SOURCE TEXT:
October 29, 2016

Tree Surgeons Required – Human Family Tree Needs Pruning

Human family tree

Between 3 – 2 million years ago there lived a range of early human forms. At present, there are as many as a dozen or so named hominin species positioned in this time-frame. New evidence calls into question the existence of almost all of them.

Do you know you’re A. aferensis from your H. rudolfensis? If your answer to this question is no, then you might be relieved to hear that recent discoveries suggest these species, and many others, could be mere figments of researcher’s imaginations. The hominin species presently under review include Australopithecus afarensis, Australopithecus sediba, Homo habilis, Homo naledi and Homo rudolfensis.

Human evolution has always been a subject plagued with external controversies and internal disputes. As noted by several prominent scientists, it is virtually impossible to find two paleoanthropologists that will agree on the species attributions of every single hominin fossil discovery. In fact, many researchers will suggest that some of attributed fossil finds are not even from hominins but should be considered as ancient apes.

When the Homo habilis was first identified as the earliest member of the Homo genus, back in the early 1960’s, it shifted the entire field of human origins research from an Asia centered model to one based on an African evolution. The initial finds, and subsequent identification, were made by Louis Leakey and his team at Olduvai Gorge in Tanzania. Though the remains were considered to have morphology suggestive of a human ancestor (advances in the jaw, teeth and hand structure) the crucial consideration in adding this find to the human family was the association of the hominin with stone tools discovered nearby. The use of worked stone tools was sufficient proof of human behavior. Consider that the very name Homo habilis means ‘handy man’.

Fossils accredited to Homo habilis stretch from 2.5 to 1.5 million years before present. Brain capacity was on average about half that of modern humans, around 610cc, although it may have ranged as high as 800cc. In many ways, this hominin was not only the earliest human ancestor, but represented the birth of an entire new field of study and the beginning of the Out of Africa Theory of human evolution.

LIST OF TASKS:
a) Please set down the passage of the human family tree article starting at "Tree Surgeons Required" and ending at "all of them.", copied word for word.
b) In the human family tree article, what does the name Homo habilis mean?

GIVEN INFORMATION:
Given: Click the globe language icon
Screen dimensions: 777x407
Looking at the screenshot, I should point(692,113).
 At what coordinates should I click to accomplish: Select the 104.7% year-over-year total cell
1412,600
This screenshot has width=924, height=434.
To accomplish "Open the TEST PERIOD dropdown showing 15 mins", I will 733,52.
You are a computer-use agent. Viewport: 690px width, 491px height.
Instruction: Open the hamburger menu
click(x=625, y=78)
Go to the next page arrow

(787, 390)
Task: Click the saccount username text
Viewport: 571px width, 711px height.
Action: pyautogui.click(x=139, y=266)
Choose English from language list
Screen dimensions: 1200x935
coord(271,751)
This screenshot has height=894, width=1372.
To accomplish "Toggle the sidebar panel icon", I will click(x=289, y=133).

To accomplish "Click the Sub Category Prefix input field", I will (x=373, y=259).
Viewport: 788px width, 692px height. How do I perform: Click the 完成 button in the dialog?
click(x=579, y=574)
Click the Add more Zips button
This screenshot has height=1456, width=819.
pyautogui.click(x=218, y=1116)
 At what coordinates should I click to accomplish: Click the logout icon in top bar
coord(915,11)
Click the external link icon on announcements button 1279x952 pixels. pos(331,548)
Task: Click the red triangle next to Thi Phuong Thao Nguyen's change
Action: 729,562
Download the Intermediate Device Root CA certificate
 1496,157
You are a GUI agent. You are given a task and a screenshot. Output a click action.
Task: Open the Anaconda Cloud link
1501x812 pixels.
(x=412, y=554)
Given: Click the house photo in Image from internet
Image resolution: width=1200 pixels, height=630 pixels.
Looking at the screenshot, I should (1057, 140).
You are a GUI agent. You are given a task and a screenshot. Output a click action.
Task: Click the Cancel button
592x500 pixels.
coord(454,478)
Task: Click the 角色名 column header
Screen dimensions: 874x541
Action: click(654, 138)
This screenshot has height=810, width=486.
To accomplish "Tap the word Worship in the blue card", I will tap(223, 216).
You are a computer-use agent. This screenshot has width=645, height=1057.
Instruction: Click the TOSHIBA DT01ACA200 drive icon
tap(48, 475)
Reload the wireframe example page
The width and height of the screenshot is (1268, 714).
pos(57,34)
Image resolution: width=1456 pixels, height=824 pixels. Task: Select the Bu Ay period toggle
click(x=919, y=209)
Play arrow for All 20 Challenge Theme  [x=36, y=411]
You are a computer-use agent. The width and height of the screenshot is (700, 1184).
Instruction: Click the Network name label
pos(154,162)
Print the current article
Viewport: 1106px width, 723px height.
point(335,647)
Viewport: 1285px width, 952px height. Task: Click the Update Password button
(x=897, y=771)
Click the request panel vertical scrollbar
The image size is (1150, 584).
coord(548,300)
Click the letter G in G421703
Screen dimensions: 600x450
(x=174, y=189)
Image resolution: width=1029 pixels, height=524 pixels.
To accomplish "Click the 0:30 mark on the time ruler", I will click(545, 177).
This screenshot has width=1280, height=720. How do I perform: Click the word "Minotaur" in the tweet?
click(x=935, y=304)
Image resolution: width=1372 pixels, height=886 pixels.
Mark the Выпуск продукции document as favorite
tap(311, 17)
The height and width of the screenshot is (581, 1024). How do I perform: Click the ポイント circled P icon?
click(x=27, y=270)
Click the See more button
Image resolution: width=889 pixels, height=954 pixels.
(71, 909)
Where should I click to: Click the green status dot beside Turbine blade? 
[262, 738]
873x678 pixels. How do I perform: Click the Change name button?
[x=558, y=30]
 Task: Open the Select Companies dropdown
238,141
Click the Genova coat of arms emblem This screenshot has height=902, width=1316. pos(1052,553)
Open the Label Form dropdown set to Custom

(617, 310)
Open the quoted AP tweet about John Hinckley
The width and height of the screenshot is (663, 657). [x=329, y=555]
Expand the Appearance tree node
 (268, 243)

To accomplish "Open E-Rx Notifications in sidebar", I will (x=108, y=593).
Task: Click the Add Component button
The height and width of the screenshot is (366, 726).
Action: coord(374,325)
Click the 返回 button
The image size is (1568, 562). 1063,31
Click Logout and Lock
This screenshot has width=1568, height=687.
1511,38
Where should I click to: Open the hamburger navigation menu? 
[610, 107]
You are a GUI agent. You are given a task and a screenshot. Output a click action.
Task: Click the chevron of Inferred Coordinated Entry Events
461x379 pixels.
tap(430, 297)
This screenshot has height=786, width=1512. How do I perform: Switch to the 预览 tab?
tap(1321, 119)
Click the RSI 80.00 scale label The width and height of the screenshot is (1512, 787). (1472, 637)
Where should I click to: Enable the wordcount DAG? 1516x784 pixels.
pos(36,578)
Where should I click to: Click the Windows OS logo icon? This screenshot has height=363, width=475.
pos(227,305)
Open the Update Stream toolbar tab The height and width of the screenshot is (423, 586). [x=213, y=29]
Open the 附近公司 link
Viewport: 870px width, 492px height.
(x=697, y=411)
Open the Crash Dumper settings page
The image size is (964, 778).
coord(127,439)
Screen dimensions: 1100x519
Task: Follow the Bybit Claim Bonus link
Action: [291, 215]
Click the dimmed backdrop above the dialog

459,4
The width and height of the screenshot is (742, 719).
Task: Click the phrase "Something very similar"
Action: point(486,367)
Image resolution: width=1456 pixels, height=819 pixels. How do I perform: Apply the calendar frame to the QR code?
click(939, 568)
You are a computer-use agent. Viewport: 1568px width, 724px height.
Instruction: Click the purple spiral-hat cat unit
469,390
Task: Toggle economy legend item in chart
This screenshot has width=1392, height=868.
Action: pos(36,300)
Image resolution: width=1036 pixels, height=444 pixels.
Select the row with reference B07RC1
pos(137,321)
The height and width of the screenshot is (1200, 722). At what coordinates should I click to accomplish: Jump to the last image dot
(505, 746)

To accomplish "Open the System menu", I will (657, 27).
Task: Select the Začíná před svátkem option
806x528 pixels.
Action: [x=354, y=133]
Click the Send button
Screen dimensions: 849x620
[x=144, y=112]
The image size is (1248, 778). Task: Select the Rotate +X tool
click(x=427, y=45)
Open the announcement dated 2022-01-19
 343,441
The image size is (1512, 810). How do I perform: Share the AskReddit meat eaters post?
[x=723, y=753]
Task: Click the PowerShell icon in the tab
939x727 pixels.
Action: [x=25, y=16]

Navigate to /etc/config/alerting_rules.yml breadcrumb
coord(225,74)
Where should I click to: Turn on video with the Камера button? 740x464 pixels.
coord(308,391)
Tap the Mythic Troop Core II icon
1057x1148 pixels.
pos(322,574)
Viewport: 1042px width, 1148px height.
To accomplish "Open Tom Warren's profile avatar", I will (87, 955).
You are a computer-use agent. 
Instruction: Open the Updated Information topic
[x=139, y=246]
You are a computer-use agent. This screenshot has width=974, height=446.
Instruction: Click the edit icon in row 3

RESPONSES BY TASK:
a)
Tree Surgeons Required – Human Family Tree Needs Pruning

Human family tree

Between 3 – 2 million years ago there lived a range of early human forms. At present, there are as many as a dozen or so named hominin species positioned in this time-frame. New evidence calls into question the existence of almost all of them.

b) 'Handy man'